My point was to put the modeling aside while we really focused on determining the wide range of variables that interact in these two local food systems (any system for that matter) for the very reasons both Jalel and Jim are discussing here. So the frustration Jalel raises and the caveats on ABM are exactly expected.

Systems are complex; abstractions are .... well, abstractions. The more you know about the complexity and the interplay of the many, many variables in a system, the more valid are the abstractions you design to model that system.

The same thing is true in any abstraction. How you intend to use that abstraction (model) determines the number of variables you must capture in that model in order for it to be valid for the use intended.

Econometrics, statistical analysis, forecasting, scientific research, etc., require incredible attention to determining the complex volume of variables in the system being modeled and rigorous concern about which of those many variables need to be included in an algorithm for example ... which then generates endless debate on the importance to that system (weighting coefficients for example ) to be applied to each of the variables selected to be included in the abstration. This is the stuff that drives new discoveries and questions or debunks established ones.
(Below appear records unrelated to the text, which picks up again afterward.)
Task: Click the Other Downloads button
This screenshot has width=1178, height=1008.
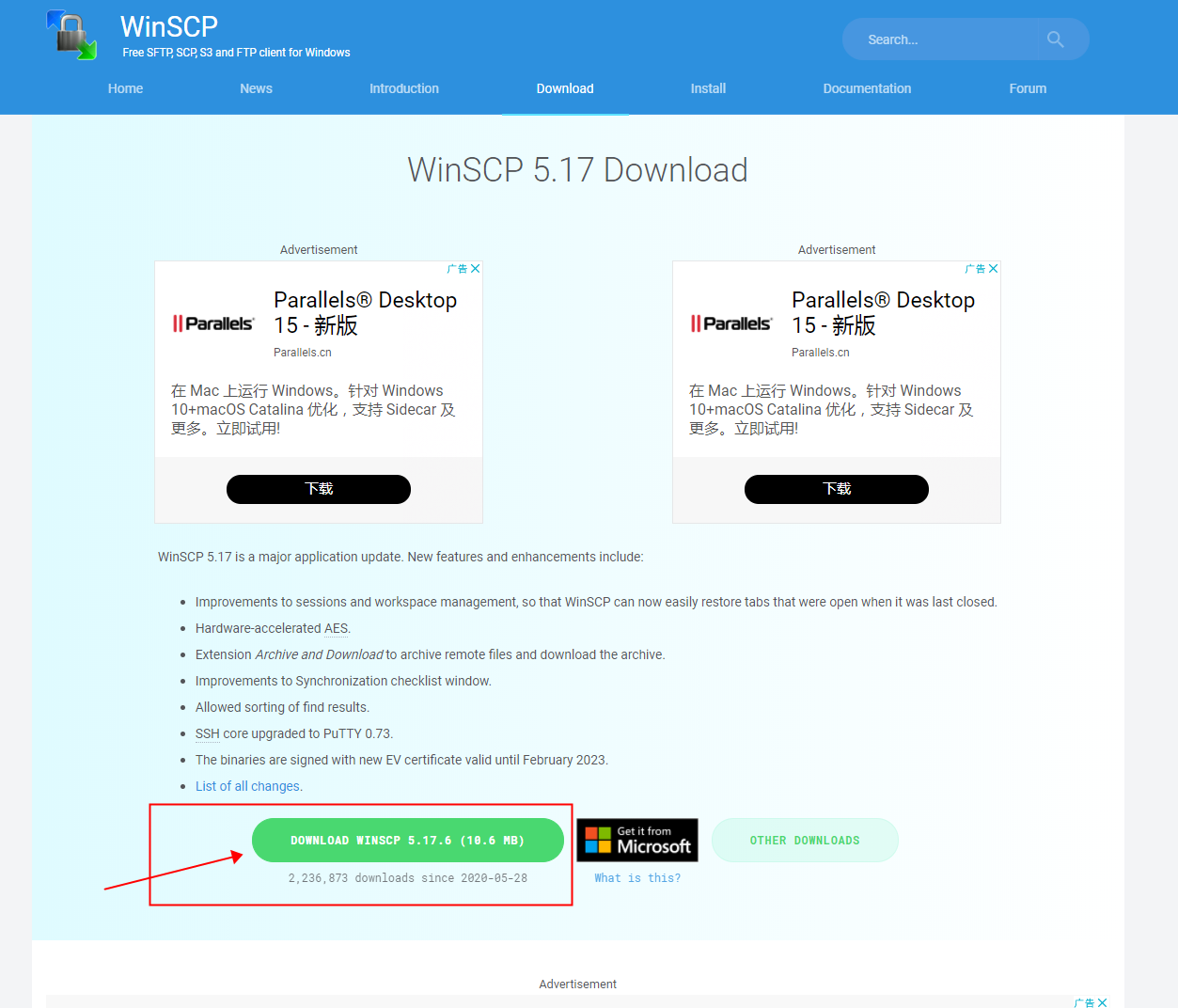Action: click(x=805, y=841)

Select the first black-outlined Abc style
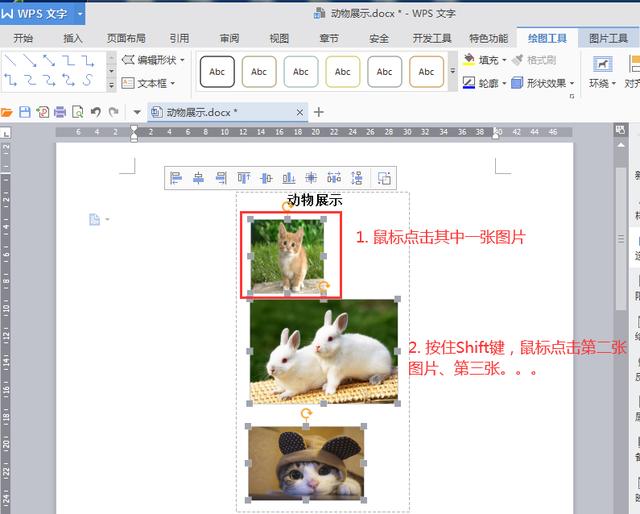(217, 72)
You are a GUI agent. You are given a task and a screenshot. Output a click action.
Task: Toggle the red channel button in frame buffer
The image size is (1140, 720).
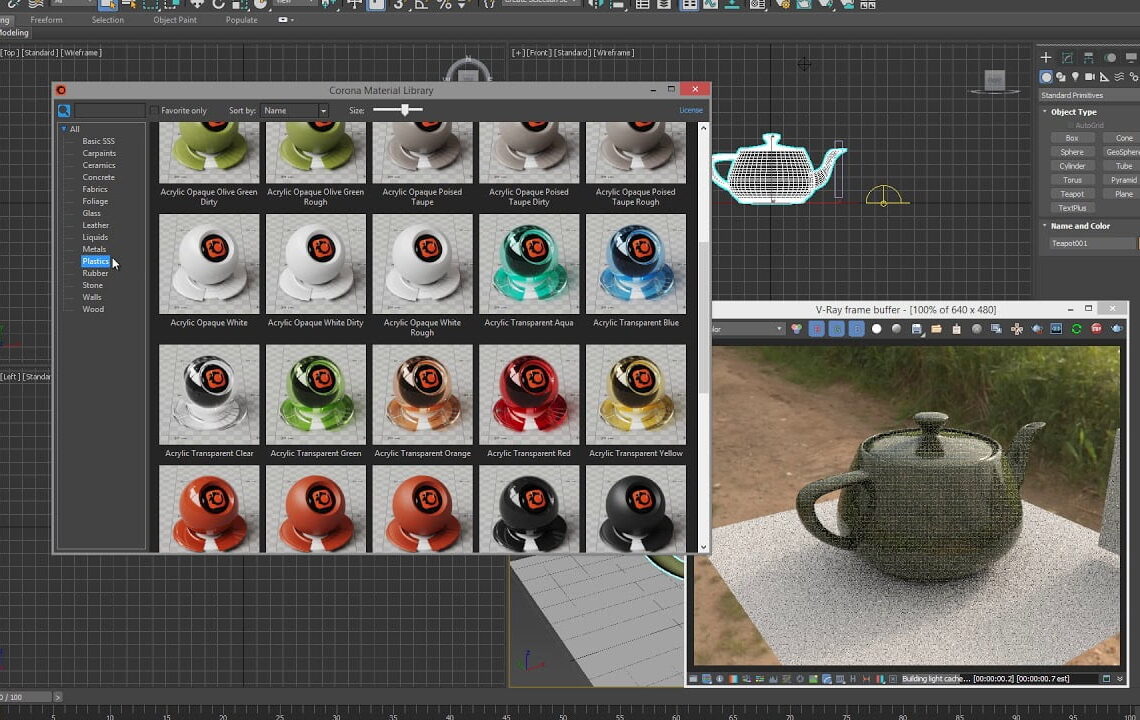click(x=817, y=328)
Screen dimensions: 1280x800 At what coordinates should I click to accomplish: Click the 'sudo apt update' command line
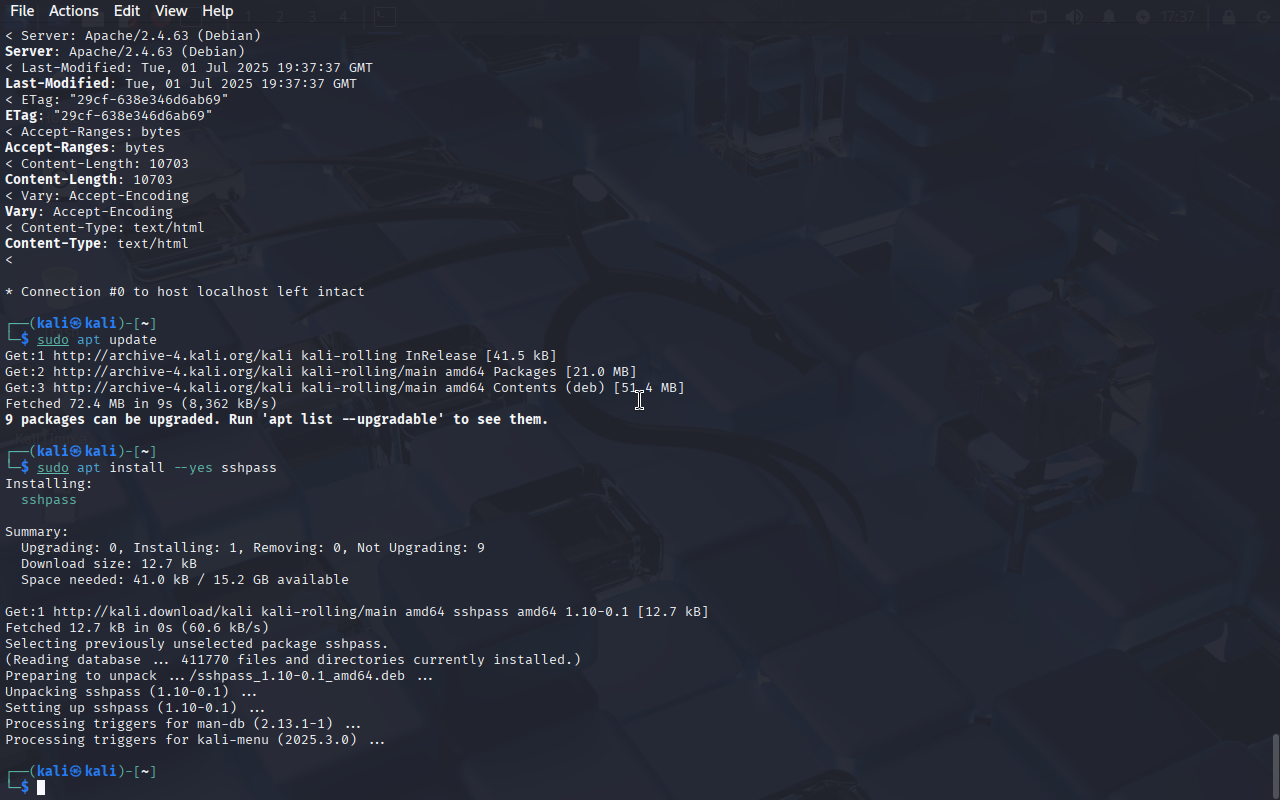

So for our purpose here, as we continue to gather more and more information about the complexity of variables that interplay in this local food economy system, and as we begin to select those variables that get included in our system model, we must continually be willing to iterate as more information becomes available and the intended use of the model evolves.

But give up in frustration in the face of complexity? No good researcher is willing to do that; you plow ahead armed with a growing understanding of the system you are modeling and for what purpose that model can be used.